## WORK INSTRUCTION
Would you reproduce exactly the lines below from the one holding "Select the Adv. Offer ID value 109" through the one holding "Open the Safari", inclusive, and no others?

## Stored data
*** Begin section ***
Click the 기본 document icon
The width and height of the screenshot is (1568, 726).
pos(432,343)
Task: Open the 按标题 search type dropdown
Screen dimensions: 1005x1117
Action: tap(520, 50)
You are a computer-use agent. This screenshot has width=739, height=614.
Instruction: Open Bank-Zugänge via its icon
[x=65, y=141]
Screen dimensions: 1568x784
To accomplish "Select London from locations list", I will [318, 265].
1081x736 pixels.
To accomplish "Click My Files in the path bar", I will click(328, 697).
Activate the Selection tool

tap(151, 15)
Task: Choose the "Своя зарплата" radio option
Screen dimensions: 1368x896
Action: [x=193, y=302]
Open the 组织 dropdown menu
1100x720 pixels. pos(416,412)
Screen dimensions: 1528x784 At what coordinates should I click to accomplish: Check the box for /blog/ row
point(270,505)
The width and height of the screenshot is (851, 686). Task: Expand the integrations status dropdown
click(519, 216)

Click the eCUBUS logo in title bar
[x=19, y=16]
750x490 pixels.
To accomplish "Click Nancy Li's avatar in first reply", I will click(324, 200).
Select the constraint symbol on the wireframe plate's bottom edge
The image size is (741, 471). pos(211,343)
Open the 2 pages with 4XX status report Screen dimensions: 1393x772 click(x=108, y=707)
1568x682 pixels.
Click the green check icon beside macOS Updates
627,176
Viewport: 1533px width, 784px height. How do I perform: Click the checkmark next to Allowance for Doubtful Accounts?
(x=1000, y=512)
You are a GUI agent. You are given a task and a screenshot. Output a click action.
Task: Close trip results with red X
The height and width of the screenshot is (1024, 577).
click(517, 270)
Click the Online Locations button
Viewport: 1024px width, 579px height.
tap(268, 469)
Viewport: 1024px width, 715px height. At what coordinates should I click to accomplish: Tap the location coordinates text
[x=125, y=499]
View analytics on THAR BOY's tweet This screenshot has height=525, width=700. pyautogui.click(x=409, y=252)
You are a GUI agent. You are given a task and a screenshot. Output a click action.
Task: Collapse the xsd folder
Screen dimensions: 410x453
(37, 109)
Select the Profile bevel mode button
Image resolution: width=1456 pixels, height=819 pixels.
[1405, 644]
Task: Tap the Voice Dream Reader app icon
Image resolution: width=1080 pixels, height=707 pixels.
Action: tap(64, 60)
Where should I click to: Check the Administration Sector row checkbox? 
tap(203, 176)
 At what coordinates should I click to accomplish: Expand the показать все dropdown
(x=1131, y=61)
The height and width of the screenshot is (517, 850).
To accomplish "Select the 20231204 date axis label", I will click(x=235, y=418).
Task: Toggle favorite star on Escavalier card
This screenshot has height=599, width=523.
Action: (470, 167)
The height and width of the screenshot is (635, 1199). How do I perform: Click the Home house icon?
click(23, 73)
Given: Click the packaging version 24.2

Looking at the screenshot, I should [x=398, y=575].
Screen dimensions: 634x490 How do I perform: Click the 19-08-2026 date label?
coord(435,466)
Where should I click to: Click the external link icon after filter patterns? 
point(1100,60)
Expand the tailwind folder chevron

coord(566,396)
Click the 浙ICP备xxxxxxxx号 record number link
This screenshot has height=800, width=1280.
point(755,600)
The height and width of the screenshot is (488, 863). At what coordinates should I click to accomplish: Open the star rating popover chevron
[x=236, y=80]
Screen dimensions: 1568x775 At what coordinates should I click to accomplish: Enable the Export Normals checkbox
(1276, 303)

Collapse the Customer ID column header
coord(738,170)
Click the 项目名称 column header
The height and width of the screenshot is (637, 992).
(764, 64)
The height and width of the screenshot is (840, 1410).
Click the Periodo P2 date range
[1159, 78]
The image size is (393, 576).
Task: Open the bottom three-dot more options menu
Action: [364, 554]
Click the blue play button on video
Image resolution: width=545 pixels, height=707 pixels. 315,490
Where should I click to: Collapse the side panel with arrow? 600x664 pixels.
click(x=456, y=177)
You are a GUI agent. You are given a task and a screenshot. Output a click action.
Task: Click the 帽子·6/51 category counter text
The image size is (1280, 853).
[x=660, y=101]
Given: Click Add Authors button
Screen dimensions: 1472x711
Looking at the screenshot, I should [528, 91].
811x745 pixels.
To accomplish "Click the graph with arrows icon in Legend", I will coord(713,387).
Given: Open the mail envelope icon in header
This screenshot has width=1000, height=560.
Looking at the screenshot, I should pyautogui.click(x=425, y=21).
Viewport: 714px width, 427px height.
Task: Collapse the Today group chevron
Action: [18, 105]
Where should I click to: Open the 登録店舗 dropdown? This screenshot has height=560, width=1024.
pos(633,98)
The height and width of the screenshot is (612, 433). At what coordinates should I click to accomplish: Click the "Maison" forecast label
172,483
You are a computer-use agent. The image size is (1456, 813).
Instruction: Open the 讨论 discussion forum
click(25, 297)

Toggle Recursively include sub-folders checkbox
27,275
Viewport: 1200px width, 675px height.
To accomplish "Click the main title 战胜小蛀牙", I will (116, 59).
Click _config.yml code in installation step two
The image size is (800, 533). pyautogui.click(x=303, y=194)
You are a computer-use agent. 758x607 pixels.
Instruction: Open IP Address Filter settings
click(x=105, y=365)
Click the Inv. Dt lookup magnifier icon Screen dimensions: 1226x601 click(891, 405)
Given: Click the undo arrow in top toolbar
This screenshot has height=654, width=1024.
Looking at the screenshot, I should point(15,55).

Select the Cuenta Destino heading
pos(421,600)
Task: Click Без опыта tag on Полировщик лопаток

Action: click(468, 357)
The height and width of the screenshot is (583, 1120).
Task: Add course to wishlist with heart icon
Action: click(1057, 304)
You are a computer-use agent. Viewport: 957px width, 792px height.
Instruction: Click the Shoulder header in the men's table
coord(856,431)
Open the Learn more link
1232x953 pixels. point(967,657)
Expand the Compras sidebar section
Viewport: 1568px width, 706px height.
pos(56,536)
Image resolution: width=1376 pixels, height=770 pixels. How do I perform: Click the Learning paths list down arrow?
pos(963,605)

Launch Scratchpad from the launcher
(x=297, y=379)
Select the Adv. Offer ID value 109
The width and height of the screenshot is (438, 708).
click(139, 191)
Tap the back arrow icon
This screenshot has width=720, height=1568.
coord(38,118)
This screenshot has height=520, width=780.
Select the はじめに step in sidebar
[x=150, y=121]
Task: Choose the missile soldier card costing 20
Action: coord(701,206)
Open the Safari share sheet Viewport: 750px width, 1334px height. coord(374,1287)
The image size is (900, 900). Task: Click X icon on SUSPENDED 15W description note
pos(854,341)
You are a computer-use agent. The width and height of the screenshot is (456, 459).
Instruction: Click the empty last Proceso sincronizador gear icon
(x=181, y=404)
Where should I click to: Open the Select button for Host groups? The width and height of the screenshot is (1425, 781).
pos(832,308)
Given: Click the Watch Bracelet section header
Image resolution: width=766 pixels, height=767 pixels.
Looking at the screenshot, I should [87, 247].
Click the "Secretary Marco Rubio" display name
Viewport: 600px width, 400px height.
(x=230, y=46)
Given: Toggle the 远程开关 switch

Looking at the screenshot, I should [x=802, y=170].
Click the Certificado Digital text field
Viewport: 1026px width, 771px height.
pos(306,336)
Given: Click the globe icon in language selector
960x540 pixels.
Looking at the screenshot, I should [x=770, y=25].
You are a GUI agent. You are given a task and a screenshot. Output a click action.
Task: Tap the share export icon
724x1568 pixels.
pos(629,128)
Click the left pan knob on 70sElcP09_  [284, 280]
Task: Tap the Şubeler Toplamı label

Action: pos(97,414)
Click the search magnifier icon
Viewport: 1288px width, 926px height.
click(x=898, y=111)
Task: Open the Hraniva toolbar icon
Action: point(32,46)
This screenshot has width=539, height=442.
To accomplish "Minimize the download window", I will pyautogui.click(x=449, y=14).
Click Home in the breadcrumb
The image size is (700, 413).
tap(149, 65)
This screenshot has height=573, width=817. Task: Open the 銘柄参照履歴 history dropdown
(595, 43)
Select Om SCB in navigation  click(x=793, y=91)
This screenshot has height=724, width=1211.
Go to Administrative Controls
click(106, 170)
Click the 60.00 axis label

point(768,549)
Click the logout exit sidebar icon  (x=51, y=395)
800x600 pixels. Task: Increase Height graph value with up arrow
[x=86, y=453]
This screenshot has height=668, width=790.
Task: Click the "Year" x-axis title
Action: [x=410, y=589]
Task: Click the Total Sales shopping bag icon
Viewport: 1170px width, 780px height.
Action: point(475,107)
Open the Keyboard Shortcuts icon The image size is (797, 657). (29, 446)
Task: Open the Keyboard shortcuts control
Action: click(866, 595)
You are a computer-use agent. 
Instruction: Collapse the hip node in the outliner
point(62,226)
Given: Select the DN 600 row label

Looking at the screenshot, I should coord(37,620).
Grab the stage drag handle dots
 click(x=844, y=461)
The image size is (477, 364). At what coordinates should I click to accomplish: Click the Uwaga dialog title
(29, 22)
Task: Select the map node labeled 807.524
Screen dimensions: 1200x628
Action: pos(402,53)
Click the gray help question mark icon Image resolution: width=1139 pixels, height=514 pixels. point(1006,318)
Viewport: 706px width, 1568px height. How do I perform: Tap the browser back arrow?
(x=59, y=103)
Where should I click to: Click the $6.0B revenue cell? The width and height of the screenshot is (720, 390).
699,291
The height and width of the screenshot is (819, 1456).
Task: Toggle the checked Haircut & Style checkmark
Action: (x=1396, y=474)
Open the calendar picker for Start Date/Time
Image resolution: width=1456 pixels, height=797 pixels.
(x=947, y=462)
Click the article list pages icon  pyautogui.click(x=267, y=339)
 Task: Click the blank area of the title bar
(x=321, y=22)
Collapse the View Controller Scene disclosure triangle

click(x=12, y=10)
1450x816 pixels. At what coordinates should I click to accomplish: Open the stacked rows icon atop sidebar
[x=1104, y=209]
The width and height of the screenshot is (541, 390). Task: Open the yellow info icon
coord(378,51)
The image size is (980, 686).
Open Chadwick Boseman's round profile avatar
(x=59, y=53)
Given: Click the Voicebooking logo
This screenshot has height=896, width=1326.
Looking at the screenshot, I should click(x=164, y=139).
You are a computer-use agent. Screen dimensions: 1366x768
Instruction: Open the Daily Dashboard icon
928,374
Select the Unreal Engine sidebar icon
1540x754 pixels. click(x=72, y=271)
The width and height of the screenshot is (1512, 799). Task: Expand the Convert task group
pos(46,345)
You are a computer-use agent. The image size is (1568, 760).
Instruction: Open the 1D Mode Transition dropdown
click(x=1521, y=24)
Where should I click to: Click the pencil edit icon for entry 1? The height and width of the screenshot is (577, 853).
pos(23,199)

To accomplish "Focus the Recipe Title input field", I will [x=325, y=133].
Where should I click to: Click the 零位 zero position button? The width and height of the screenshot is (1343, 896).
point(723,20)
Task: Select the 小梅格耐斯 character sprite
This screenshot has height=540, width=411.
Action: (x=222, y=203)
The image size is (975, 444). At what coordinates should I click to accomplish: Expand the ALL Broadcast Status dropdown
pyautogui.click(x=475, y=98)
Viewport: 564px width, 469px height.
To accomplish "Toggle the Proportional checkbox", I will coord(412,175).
*** End section ***
## EXERCISE SOLUTION
Select the Adv. Offer ID value 109
The width and height of the screenshot is (438, 708).
click(139, 191)
Tap the back arrow icon
This screenshot has width=720, height=1568.
coord(38,118)
This screenshot has height=520, width=780.
Select the はじめに step in sidebar
[x=150, y=121]
Task: Choose the missile soldier card costing 20
Action: coord(701,206)
Open the Safari share sheet Viewport: 750px width, 1334px height. coord(374,1287)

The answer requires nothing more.